Hardware decoding fails when switching video output devices

brabebhin commented 3 years ago

Hello @lukasf,

I recently encountered "a big one". My laptop has both a dedicated and an integrated GPU (like most mid to high end laptops). It also has a HDMI port, which is linked directly to the dedicated GPU. Like most laptops, the display is linked to the integrated GPU.

I connected the HDMI port to an external display, and I noticed playback doesn't work correctly when moving the sample apps between the displays which are connected to 2 different GPUs. Playback works correctly when the sample app goes back to its original display, and a seek operation is performed.

To make things even worse, it matters which option for GPU is chosen for in Windows Display settings. If it is "let windows decide", it is not guaranteed this will work properly. If the option of GPU matches that of the display, it will work on the respective display.

TL;DR

I think we need to handle the case in which the application starts playback on one display connected to one GPU, then it is moved to another GPU. This might be more common than originally anticipated.

This seems to be labeled as "device lost" scenario

https://docs.microsoft.com/en-us/windows/uwp/gaming/handling-device-lost-scenarios

brabebhin commented 3 years ago

Interestingly enough, there is nothing in our code that shows any sorts of errors. Querying ID3D11Device::GetDeviceRemovedReason returns S_OK, which essentially can mean anything, from all is fine to everything went to hell but recovered somehow. It might be a limitation of winRT or ffmpeg or both.

lukasf commented 3 years ago

Maybe we need to get the device from our MSS on each SampleRequested, and check if it is still the same device we used for decoding (each device has some UID afaik). If it is a different device, we could try to copy the frame from decoder GPU to new target GPU. Or we copy to CPU memory, like we do with effects. At least, I'd assume that actual decoding will still work, even if the app moved to a different screen. That would explain why there is no error in our code. I hope that it is only the rendering that fails, because we try to display a texture that was created on a different GPU.

I currently don't have the hardware to test this scenario.

brabebhin commented 3 years ago

Yes it looks like just rendering fails. I will give your idea a try in the coming days.

brabebhin commented 3 years ago

You are 110% right. When moving to different screen, the device ID is different between the one initiated by the Starting event and the one from sample requested event!

Now I need to properly handle this scenario.

brabebhin commented 3 years ago

It seems copying from GPU to other GPU is not that straightforward. Probably will need to default to CPU copy like we do for effects.

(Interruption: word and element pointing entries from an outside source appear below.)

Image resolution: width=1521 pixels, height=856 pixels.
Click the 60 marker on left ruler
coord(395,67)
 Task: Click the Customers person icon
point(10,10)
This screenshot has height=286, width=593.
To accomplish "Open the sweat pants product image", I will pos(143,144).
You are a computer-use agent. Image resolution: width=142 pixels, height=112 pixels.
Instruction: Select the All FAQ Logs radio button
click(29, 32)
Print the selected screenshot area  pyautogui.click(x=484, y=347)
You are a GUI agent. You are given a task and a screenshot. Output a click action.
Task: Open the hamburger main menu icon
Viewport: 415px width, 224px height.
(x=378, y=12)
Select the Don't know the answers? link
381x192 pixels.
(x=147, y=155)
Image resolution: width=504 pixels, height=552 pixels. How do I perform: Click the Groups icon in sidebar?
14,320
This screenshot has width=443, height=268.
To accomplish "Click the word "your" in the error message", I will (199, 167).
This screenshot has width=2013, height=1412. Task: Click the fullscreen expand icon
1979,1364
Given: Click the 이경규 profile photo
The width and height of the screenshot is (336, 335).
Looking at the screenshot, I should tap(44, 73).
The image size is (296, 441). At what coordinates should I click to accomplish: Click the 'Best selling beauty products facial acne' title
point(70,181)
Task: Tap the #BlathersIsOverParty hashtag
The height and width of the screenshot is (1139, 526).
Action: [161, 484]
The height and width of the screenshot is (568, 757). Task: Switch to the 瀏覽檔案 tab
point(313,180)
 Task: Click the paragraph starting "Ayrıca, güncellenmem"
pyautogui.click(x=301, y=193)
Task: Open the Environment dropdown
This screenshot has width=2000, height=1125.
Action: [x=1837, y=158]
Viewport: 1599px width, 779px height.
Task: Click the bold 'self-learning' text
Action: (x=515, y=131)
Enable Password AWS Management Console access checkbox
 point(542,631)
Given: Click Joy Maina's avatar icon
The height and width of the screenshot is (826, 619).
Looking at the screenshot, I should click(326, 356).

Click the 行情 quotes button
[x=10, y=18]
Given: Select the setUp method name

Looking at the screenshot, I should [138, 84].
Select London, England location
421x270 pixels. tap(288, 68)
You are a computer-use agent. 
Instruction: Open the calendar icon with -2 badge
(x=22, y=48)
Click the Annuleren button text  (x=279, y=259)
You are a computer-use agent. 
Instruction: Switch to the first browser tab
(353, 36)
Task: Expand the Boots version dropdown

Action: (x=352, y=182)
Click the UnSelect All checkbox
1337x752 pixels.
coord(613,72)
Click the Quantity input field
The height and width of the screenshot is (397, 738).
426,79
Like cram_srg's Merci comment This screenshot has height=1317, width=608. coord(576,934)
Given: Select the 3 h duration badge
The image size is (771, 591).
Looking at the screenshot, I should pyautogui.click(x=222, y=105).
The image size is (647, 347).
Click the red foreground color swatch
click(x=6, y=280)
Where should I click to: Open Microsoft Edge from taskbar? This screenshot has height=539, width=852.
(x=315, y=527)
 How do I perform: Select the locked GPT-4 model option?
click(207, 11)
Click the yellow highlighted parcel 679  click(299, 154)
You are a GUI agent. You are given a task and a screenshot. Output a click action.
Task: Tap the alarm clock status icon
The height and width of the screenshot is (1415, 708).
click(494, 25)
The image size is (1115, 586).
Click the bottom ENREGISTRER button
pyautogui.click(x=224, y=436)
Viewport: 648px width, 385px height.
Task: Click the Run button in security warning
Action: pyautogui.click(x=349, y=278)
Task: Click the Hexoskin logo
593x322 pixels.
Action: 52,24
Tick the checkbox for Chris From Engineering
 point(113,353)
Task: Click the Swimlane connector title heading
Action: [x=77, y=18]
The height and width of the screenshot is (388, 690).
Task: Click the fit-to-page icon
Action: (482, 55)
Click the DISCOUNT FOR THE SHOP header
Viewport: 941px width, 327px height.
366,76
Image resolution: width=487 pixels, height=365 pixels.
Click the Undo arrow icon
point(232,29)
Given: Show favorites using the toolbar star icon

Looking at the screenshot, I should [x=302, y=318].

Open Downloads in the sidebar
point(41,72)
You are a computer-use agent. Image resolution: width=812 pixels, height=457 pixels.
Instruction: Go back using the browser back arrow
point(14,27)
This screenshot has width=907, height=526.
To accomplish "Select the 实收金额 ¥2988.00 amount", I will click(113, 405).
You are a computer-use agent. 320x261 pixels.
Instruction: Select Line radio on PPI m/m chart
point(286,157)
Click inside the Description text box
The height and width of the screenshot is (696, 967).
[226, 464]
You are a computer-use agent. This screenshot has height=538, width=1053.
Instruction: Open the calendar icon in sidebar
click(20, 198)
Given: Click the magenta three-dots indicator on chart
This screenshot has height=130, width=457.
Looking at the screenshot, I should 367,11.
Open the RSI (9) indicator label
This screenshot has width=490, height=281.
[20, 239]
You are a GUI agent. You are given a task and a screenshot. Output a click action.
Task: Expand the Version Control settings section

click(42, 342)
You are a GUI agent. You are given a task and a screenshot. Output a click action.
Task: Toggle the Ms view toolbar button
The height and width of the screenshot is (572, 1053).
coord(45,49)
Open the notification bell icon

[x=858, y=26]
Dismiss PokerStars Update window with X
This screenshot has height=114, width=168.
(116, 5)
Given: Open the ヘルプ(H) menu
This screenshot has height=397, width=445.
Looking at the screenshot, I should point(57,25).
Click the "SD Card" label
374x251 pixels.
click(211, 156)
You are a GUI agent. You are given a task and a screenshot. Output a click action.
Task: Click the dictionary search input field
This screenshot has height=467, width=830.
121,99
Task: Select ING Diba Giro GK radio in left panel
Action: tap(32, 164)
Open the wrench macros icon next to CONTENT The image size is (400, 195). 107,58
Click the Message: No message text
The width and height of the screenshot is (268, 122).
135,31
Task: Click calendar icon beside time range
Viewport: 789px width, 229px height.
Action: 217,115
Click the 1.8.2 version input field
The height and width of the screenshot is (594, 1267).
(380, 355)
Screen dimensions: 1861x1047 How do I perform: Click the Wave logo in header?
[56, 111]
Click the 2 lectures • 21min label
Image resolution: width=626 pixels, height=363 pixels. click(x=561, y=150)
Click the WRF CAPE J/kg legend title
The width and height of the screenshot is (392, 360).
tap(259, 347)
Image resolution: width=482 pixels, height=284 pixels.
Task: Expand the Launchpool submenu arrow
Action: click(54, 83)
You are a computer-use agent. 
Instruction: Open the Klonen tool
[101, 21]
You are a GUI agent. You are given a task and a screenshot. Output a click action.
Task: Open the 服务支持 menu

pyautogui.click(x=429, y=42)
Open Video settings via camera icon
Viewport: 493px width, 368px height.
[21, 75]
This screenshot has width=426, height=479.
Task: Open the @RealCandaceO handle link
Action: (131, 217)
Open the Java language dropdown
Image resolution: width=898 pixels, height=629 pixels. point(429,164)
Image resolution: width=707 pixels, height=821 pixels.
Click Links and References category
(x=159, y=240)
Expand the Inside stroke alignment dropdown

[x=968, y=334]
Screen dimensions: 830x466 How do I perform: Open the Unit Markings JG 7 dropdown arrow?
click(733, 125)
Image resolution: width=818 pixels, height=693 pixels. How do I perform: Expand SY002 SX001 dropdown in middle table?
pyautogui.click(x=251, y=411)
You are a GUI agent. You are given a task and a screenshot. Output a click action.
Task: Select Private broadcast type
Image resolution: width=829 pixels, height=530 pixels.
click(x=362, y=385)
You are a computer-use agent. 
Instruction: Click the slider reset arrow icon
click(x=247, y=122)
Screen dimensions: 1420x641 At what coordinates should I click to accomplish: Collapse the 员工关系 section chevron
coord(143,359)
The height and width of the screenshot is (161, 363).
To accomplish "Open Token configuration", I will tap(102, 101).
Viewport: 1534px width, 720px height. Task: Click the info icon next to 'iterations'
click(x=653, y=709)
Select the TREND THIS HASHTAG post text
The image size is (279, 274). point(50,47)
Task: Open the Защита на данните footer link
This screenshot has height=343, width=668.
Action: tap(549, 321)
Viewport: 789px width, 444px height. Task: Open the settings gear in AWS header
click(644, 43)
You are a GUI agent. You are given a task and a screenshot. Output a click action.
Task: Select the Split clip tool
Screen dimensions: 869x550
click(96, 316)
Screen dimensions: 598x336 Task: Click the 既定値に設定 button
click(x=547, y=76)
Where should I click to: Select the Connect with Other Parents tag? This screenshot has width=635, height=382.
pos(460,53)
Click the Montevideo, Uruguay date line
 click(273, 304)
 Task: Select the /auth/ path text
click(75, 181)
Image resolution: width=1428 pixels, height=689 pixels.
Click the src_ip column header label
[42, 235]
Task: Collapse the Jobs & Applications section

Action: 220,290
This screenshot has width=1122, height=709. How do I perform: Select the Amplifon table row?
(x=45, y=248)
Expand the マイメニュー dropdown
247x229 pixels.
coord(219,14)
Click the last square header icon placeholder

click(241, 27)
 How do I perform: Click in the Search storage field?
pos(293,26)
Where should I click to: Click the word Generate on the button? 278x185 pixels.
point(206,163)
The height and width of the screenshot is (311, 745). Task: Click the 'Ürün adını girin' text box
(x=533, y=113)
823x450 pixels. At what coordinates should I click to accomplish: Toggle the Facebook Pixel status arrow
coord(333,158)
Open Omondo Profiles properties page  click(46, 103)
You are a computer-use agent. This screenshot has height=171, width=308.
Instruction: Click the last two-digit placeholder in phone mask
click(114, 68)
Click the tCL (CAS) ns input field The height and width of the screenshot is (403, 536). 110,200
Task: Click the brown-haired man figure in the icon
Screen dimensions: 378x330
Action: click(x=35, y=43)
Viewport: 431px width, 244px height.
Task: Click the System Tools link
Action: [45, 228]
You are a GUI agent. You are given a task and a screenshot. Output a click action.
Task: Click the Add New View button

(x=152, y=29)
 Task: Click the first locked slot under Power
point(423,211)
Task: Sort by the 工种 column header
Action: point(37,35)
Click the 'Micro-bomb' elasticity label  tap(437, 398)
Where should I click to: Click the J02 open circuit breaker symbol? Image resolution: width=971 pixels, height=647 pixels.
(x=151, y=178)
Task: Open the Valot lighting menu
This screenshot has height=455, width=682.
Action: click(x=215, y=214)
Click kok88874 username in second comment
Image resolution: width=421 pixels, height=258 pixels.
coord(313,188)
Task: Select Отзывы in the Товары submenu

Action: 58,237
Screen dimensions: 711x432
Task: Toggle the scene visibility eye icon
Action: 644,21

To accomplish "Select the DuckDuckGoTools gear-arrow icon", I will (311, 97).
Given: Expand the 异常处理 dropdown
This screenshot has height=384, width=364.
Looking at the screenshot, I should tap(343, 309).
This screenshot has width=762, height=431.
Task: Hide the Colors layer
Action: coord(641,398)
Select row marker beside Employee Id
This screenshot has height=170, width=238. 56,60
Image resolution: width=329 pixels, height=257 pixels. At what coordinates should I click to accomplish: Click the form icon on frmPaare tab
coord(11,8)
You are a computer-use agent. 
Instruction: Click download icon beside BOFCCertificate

brabebhin commented 3 years ago

I have pushed the code to the ffmpeg video filters branch, since it had quite a lot of code that I needed to make this work. However, the performance is still pretty low on HEVC 4K files. But I just don't see any other way to do this, since copying from GPU to GPU simply doesn't work (and in my particular case it would involve copying from System memory (iGPU) to System memory (CPU) to nVidia memory (dGPU) anyway.

I wonder if we could recreate the decoder pipeline gracefully instead, when we detect the change in GPU devices.

lukasf commented 3 years ago

Can you test how other players behave in this scenario (when HW acceleration is used)? Will they continue playback smoothly or will there be some gap/break or other irregular behavior?

Theoretically, we could re-initialize the pipeline. It's not even difficult I think. But the problem is that decoding will only really work starting with the next key frame. So it could take some time until clean frames are produced (not sure if we get black frames, garbage frames, or no frames at all until next key frame). We could also delay re-initialization until the next keyframe packet comes (and maybe use CPU copy until that point). However, it could be difficult to find the right place to re-initialize with the current internal structure. Last option would be performing a backward seek to the file position of the last key frame. Maybe this is the best option. It would get us uninterrupted video, but there would be a slight delay, because MF would decode and skip frames from the previous keyframe position to actual playback position.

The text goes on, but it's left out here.